In all, the company added 66 new customers in the $1 million range, 13 in the $50 million range and three in the $100 million range. In terms of outlook, the company is more optimistic on the banking and financial services segment and North America that it was earlier. “Though the revenues have still not started flowing in, early discussions with clients suggest there is not much stress left in the system and will translate into better spend in the coming year.
However, Q1 will be a better quarter to validate that,” Gopinathan said. As for retail, there are only transient issues left but otherwise going strong.
Executive vice-president and global head, human resources, Ajoyendra Mukherjee said, “Wage hike has been between 2% and 6% and variable payout is at 120%. FY19 hiring will be based on business demand, we’ll be hiring as the year progresses. We are happy with the attrition figures of 11%, we are providing opportunities for our resources to learn new skills and grow. The way we have been adding resources, each and every person has been deployed in engagements — its been a very disciplined ship.”
The total employee strength of the company at the end of Q4FY18 was 394,998 on a consolidated basis.

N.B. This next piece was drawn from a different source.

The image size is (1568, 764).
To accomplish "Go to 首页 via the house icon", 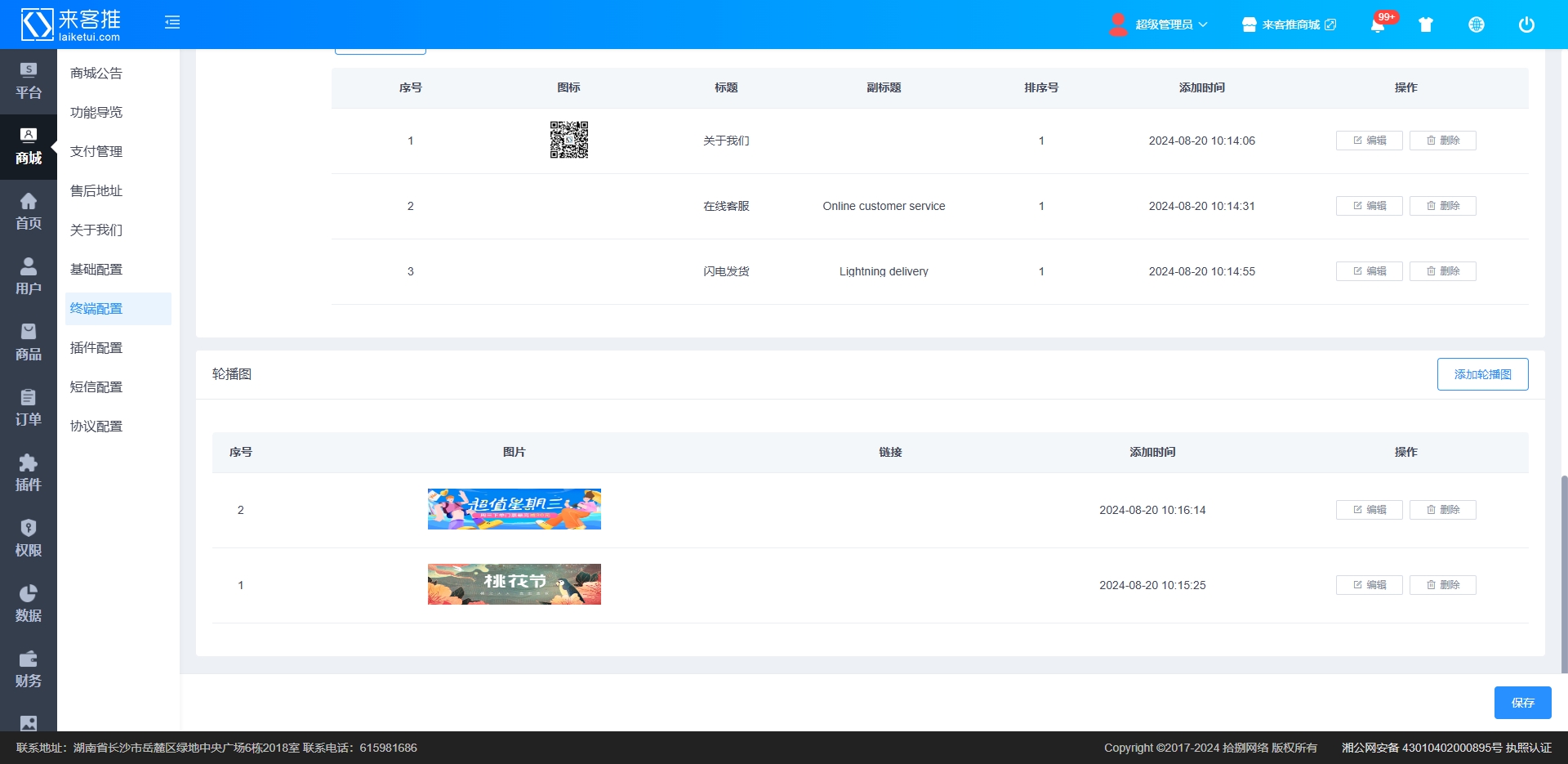I will pos(29,212).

The IT services attrition rate (LTM) fell to 11% while the total attrition rate (including BPS) fell to 11.8%. Chief financial officer V Ramakrishnan said: “Disciplined execution delivered an all-time high cash conversion in Q4. We stayed geared for higher growth, and continued to invest in our people and in the business. With revenue growth improving, and our digital business scaling up, we expect our margins to remain in a stable range.”